Я Ваши письма всегда читаю три раза: в первый раз «начерно», пытаюсь разобрать основное содержание, а дальше уже разбираю, как могу и далеко не всегда удачно, каждую строку. Теперь при первом чтении взволновался: Вы пишете в 5 часов утра и говорите, что письмо «довольно неожиданное по содержанию»? Потом долго разбирал, большую часть разобрал, но не совсем понял. Вы приводите в порядок бумаги, но что Вы хотите с ними делать? И почему это Вас тревожит?
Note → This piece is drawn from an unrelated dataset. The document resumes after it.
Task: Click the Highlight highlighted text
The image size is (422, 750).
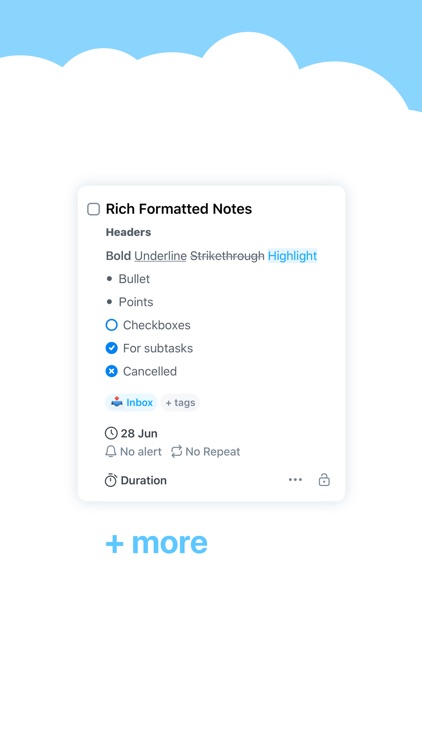Action: tap(292, 256)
И могу ли я чем-либо тут Вам помочь? Я с радостью сделаю все возможное. Тронут тем, что Вы обратились ко мне. Кое-что все-таки не разобрал, — не главное ли? Это меня немного беспокоит. Пожалуйста, если я главного не понял, напишите только одну страницу, — пока у Вас рука не устает, я кое-как разбираю.
Я знаю по опыту, что такое разбирать и приводить в порядок бумаги. Когда это делал, утомлялся чрезвычайно. Если Вы Ваши бумаги хотите оставить
Чрезвычайно нас радуют добрые вести о Марье Алексеевне.
А вот предпоследнее Ваше письмо я разобрал на 90-95 процентов. Не разобрал только того, что Вы пишете о Б.К. Зайцеве. Разобрал, кажется: «Он злобно осуждает "Возрождение"». Не хотели ли Вы сказать «Воскресение»?
Когда я писал Вам, что передовая «Русского Воскресения», по-моему, намекает на «Русскую Мысль» и «еще на кого-то», я имел в виду Карповича, но, вероятно, в этом ошибся.
Издания Харвардского университета я не читал и даже не видел. Очень рад тому, что в нем семь глав отведены Вам и Милюкову. Сопоставление Ваших и его взглядов историки будут делать часто, но хорошо, что теперь это сделал компетентный человек, М.М. К[арпович], вдобавок лично знающий и знавший Вас обоих и имевший наверное случай говорить и с Вами, и с Павлом Николаевичем [Милюковым]. Как это эмигрантские газеты не отметили этой книги? Или я пропустил?
Пожалуйста, примите и передайте Марье Алексеевне самый сердечный привет, самые лучшие пожелания.
Машинопись. Подлинник.
HIA. 2-25.
В.А. Маклаков — М.А. Алданову, 3 апреля 1956
3 [апреля[1939]
1956[1940]]Дорогой Марк Александрович!
Буду стараться писать разборчиво.
Что касается до разборки бумаг, она стала неотложной из-за недостатка места. Это отнимает много времени и труда, особенно если (в первой стадии) приходится делать все самому, без помощников, но трагедии в этом нет.
Если речь идет о бумагах и переписке, то ввиду того, что часть моих бумаг была еще в 1926 г. отдана в Хуверовскую библиотеку, а теперь, как Вы справедливо напомнили, мы оба и с Вельминым состоим членами Комитета Содействия Колумбийскому Архиву (я не вполне фиктивно, так как я отослал туда хранившуюся у А.Ф. Родичевой переписку Герцена с Астраковым), то я колебался, куда их отдать сейчас. Осоргина из всех сил настаивала на Французской Национальной Библиотеке, чего лично после оккупации я опасаюсь. Я сейчас запросил мнение А.Ф. Керенского; он мне советует все сосредоточить в одном месте, т. е. в Хуверовской библиотеке. Но куда бы их ни послать, сначала нужно все разобрать, т. е. уничтожить лишнее.
Затем идут книги и газеты.
Газеты я отдам студентам, кот. к нам приходят, кроме отдельных номеров, кот. я отметил «для сохранения», если там есть интересные статьи.
Книги. По большей их части оставляю у себя, кроме тех, кот. отдам либо в Cormeilles, либо в Gagny, либо на безнадежную замену Тургеневской библиотеки.
Сохраняю журналы, кот. успел собрать — Соврем[енные] Записки, Красный Архив, Архив Рус[ской] Революции[1941]
, Новый Журнал и т. д. Затруднения у меня не с книгами и не с журналами, а с массой брошюр, кот. имеют свой исторический и злободневный интерес; их уничтожить жалко, могут пригодиться, но они не годятся на то, что мы называем «библиотекой». Пока я их откладываю и посмотрю потом, можно ли их классифицировать по содержанию, часть оставить у себя, частью поделиться с другими, напр. А.П. Струве[1942]. Но пока этого я еще не делаю.